Defendant argues that the Court's charge could have allowed the jury to convict him for careless or reckless conduct as opposed to the intentional or deliberate conduct required under 7203.3 The Government relies upon a footnote to our opinion in Lumetta v. United States, 362 F.2d 644 (8th Cir. 1966) as support for its proposition that 'willful' includes a careless disregard of the law.4 We agree with defendant that the Court's charge erroneously stated the law. Further, we think this error so prejudiced defendant as to require reversal and a remand for a new trial.


The Government's reliance on Lumetta is misplaced. We there held that the Government in a 7203 prosecution must prove:


That the failure to file a return was prompted by a bad purpose and without grounds for believing that the failure to file was lawful, as opposed to a careless, thoughtless or inadvertent oversight.


Lumetta, supra at 646.


Further, to the extent that dicta in Lumetta indicates that 'a careless disregard' may establish willfulness, we think it overruled by the Supreme Court decision in Bishop v. United States, 412 U.S. 346, 93 S.Ct. 2008, 36 L.Ed.2d 941 (1973). Bishop clearly establishes that 'a careless disregard' cannot be equated with the deliberate and intentional failure to file needed to establish willfulness.

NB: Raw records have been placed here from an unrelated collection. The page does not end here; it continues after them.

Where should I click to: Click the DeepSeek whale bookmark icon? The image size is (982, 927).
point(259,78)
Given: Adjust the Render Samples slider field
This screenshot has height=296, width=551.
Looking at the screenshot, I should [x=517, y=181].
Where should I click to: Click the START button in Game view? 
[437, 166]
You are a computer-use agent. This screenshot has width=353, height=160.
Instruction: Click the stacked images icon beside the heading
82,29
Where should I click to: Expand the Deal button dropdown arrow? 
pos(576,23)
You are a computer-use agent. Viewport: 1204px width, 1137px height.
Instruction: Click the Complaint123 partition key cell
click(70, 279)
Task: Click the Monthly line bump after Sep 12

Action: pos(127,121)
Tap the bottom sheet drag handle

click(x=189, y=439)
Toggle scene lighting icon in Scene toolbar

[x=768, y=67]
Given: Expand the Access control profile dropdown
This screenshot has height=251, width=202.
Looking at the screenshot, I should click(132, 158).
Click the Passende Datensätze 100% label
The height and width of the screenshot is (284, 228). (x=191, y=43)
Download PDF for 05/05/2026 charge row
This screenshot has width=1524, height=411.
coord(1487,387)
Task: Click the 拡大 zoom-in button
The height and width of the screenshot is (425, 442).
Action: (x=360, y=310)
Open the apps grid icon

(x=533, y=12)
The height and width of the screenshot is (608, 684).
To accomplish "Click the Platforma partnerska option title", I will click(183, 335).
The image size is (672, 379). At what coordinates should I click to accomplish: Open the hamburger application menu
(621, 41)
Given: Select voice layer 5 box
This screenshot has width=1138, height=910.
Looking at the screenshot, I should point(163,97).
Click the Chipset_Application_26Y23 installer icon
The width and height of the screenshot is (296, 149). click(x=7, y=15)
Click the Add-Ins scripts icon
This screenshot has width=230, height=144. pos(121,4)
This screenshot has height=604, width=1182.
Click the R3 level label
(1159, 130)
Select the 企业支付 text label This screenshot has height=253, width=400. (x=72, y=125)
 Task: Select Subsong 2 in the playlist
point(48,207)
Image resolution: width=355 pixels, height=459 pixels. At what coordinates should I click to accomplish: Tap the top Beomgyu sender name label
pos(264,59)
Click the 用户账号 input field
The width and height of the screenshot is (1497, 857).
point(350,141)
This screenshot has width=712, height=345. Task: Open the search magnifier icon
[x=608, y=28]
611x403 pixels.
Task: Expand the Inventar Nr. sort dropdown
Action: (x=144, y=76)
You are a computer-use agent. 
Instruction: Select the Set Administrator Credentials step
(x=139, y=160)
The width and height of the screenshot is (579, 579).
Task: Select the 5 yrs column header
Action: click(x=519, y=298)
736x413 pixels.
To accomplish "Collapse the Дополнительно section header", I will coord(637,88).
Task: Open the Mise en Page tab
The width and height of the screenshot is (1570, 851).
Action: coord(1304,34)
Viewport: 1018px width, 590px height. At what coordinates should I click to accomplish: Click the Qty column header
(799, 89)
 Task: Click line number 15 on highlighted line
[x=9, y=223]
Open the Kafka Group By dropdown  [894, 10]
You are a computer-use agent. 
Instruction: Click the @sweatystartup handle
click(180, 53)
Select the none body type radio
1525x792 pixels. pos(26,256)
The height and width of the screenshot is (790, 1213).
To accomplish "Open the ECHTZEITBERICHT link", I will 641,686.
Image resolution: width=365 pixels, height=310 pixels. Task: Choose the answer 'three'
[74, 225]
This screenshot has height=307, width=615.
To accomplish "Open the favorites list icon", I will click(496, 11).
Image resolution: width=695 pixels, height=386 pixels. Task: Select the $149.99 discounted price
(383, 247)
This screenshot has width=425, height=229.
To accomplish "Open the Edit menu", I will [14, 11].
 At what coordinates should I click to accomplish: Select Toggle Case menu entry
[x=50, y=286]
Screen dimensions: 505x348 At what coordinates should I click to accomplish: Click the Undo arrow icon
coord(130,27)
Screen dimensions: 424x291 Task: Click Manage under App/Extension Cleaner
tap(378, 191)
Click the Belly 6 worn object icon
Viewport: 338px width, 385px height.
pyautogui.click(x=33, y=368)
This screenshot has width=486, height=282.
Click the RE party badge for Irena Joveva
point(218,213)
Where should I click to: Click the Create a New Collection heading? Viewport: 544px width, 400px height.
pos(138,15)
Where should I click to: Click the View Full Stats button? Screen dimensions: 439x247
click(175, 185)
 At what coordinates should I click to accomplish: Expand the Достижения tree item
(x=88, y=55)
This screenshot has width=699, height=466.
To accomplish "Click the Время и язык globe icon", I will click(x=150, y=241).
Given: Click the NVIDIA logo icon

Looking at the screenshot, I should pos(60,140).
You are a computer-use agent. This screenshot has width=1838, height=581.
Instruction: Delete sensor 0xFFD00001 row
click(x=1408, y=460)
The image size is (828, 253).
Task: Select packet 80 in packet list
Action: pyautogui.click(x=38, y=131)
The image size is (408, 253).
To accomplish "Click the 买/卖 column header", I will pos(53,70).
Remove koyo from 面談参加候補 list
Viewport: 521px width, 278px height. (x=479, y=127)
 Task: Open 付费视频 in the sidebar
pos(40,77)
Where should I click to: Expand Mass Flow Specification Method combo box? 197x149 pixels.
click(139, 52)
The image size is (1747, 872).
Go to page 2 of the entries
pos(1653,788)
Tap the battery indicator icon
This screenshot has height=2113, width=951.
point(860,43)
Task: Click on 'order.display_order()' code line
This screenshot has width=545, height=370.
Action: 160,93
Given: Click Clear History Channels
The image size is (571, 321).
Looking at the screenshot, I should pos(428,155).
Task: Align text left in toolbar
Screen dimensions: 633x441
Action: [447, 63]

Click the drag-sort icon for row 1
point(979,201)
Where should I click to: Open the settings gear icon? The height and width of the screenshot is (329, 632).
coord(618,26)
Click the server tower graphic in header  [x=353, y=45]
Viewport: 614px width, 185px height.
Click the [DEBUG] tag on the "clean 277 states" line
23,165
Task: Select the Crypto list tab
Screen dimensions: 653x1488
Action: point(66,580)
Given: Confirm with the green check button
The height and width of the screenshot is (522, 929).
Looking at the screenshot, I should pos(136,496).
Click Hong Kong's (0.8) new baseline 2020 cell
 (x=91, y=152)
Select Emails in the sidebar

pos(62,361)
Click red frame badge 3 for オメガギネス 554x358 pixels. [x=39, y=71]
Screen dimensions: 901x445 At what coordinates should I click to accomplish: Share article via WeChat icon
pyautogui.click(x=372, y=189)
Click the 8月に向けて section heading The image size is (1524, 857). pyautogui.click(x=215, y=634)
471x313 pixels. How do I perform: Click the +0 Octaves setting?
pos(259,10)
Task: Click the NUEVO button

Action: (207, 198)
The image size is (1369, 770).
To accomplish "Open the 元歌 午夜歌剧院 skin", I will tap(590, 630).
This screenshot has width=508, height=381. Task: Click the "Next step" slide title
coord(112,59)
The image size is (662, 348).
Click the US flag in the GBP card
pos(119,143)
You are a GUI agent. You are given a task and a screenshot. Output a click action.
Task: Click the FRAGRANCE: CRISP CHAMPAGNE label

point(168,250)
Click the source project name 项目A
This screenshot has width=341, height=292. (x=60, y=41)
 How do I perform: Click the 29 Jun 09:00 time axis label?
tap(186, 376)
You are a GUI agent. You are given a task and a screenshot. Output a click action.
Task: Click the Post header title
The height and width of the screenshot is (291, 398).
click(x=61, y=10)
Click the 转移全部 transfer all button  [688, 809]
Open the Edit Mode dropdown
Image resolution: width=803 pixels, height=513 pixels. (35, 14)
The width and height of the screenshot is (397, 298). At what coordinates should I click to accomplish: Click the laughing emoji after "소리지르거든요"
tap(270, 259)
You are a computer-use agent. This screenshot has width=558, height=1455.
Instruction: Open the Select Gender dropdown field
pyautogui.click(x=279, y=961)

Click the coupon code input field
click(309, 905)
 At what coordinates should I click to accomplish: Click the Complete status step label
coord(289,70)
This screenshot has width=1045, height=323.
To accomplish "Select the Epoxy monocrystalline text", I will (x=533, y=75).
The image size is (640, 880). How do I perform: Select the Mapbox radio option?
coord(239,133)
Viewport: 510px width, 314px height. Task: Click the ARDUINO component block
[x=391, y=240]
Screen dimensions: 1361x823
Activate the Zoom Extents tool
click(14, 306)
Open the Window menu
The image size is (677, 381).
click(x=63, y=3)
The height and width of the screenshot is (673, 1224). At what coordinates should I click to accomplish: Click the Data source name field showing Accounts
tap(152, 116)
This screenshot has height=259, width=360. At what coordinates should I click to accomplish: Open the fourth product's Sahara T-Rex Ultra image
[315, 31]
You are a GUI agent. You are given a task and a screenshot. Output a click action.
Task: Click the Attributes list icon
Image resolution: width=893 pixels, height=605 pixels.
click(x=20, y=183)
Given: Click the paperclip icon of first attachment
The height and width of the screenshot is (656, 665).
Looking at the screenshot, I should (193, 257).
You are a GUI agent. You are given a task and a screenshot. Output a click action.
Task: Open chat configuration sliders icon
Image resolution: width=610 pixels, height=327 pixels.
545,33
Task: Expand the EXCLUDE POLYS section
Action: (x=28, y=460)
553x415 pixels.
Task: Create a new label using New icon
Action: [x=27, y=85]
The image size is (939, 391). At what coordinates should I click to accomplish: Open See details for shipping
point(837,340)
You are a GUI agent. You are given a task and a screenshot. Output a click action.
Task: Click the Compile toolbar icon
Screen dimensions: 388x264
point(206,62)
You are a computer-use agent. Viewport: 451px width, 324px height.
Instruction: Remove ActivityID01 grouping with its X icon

Certiorari was granted in Bishop to determine the meaning of 'willfully' as used in the tax crime statutes. Bishop laid to rest any distinction between 'willful' as used in tax-felony cases, i.e. 26 U.S.C. 7201 and 7206, and tax-misdemeanor cases, i.e. 26 U.S.C. 7203 and 7207. Willful is to have the same meaning in both classes of cases. Bishop, supra at 349. This requirement of willfulness has been formulated as: $07'Bad faith or evil intent,' Murdock, 290 U.S., at 398, or 'evil motive and want of justification in view of all the financial circumstances of the taxpayer,' Spies, 317 U.S., at 498, or knowledge that the taxpayer 'should have reported more income than he did.' Sansone, 380 U.S., at 353.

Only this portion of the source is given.